#### RAW DATA ####
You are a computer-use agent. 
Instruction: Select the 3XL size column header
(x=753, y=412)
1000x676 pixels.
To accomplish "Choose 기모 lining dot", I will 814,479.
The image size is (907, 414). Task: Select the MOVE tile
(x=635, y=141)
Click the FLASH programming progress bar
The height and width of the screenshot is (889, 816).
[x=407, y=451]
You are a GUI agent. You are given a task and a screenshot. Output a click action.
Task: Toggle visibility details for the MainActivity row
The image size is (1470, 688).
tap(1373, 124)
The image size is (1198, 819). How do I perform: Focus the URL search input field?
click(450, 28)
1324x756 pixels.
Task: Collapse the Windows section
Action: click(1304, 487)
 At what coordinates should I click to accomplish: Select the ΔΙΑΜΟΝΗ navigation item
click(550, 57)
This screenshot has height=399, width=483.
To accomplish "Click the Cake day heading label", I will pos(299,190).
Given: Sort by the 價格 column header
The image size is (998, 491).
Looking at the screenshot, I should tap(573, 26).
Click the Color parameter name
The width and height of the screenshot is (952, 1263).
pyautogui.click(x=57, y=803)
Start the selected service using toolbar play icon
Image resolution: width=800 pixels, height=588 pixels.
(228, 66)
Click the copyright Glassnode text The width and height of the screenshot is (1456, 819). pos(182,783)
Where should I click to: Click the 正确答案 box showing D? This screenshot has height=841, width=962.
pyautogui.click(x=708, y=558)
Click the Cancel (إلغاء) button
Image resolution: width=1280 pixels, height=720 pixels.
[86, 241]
####
— TASK DESCRIPTION —
Look through the entries and return every line where "will" appears.

— OUTPUT OF THE EXERCISE —
To accomplish "Choose 기모 lining dot", I will 814,479.
To accomplish "Click the Cake day heading label", I will pos(299,190).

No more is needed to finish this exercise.